Demokrasi ve Atılım (DEVA) Partisi Denizli İl Başkanı Bekir Kırar , “Türkiye’nin güzel yarınları için hep birlikte mücadele ediyoruz. Bu mücadelenin kazananı toplumun tamamıdır. Bir kesim değildir. Toplumu yöneten, toplumda aktif olan, kanaat önderi olan herkesin mutlu olacağı çözümler için birlikte mücadele edeceğiz” dedi.
DEVA Partisi Denizli İl Başkan Yardımcısı ve Kurumsal İletişim ve Tanıtım Başkanı Nazlı Bölek, bu anlamlı günün gazeteci haklarının ilk kez güvence altına alındığı 1961 yılından bu yana çeşitli etkinliklerle kutlandığını hatırlatarak, şunları söyledi:
“Gönlümüz bu anlamlı günün, gerçek bir kutlama olmasından yana. Ancak günümüz Türkiye şartlarında bu mümkün değil. Basının tam anlamıyla özgür olduğu, kalemlerin satın alınamadığı, gerçekleri yazdığı için hiçbir basın mensubunun tutuklanmadığı, hapse atılmadığı bir Türkiye’de, bu güzel günü bir bayram havasında kutlayacağımıza inanıyoruz. Hayalimizdeki Türkiye için DEVA Partisi olarak çok çalışıyoruz. Çalışmalarımızı halka anlatan, haberlerimizi veren, iktidarın baskısından korkmayan basın kuruluşlarına ve siz değerli basın mensuplarına gönülden teşekkür etmek istiyoruz. Her türlü sorun ve engellemelere rağmen görev yapmaya çalışan bütün gazetecilerimizin, basın mensuplarımızın 10 Ocak Çalışan Gazeteciler Günü kutlu olsun” dedi.
BAŞKAN KIRAR’DAN BASIN ÖZGÜRLÜĞÜ VURGUSU
DEVA Partisi Denizli İl Başkanı Bekir Kırar, gazetecilerin gününü kutlayarak, basın özgürlüğünün önemine değindi.
Başkan Kırar, “Kamuoyunun vicdanını temsil eden, ilkeli ve dürüst yayıncılık prensiplerinden ödün vermeyen, tüm zorluklara rağmen her koşulda kamuoyunu aydınlatmak için büyük bir özveriyle çalışan basın mensuplarımıza gönülden teşekkür ediyorum” dedi.

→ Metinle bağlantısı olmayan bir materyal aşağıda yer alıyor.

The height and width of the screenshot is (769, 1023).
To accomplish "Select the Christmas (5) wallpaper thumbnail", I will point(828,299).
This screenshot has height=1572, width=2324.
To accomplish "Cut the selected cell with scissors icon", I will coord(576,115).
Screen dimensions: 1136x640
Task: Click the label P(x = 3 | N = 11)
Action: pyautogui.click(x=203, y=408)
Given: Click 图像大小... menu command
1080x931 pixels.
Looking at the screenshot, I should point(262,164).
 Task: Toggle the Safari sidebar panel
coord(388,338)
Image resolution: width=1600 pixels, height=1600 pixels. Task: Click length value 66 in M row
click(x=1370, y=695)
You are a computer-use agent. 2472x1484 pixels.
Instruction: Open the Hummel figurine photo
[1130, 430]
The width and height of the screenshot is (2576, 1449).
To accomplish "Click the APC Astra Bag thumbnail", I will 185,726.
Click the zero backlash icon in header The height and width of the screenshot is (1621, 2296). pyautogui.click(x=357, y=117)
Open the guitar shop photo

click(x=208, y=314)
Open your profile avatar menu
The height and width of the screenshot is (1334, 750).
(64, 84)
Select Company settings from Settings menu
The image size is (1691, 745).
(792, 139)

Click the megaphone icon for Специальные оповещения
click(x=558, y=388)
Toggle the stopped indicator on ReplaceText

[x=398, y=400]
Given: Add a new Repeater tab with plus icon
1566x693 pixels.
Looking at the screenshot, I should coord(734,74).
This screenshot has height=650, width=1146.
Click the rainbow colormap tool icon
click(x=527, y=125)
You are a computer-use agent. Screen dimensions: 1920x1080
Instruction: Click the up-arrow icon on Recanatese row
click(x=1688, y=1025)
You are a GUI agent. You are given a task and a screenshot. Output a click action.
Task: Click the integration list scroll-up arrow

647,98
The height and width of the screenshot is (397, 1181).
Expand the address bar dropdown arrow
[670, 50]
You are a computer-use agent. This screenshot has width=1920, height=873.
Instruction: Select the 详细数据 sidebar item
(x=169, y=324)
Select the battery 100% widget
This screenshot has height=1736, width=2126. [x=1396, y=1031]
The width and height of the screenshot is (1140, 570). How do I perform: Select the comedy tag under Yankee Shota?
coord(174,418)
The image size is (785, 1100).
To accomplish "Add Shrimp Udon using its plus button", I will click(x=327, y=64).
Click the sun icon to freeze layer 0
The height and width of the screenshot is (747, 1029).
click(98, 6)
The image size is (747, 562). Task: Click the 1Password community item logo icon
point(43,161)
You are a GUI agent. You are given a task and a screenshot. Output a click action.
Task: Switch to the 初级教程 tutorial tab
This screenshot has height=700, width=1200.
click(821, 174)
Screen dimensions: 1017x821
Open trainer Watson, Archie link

“TÜRKİYE’NİN GÜZEL YARINLARI İÇİN HEP BİRLİKTE MÜCADELE EDİYORUZ”
Nezaket çerçevesinde herkesin yanlışları söyleyebilmesi gerektiğini belirten Kırar, Hukuka, kurallara bire bir bağlı olarak çalışabilirsiniz ama şeffaf değilseniz bu tam manasıyla anlaşılmaz ve desteklenmez. Yönetimin şeffaf olması demek bir ülkede medyanın güçlü olması demek ve yönetenlerin medyaya karşı bu şeffaflıkları sergilemesi demek. Türkiye’nin güzel yarınları için hep birlikte mücadele ediyoruz. Bu mücadelenin kazananı toplumun tamamıdır. Bir kesim değildir. Toplumu yöneten, toplumda aktif olan, kanaat önderi olan herkesin mutlu olacağı çözümler için birlikte mücadele edeceğiz. Lütfen bizlere karşı bugün de yarın da eleştirinizi samimiyetle yapın. Türkiye’nin bu duruma nasıl geldiğini birazcık araştırdığımızda yönetenlerin etrafında yanlışları söyleyemeyenlerin, yönetenlerin de eleştirilere bu kadar kapalı olmasının vurgusu var. Biz ülkenin artık böyle yönetilmesini istemiyoruz. Nezaket çerçevesinde herkes gördüğü yanlışlığı açıkça, rahatlıkla yönetenlere söyleyebilmeli. Burada da en büyük görev değerli basın mensupları sizlere düşüyor. Türkiye’nin güzel yarınlarında bir arada olmak için çok çalışacağız ve o güzelliği hep birlikte yaşayacağız. 10 Ocak Çalışan Gazeteciler Günü’nüzü bir kez daha kutluyorum.”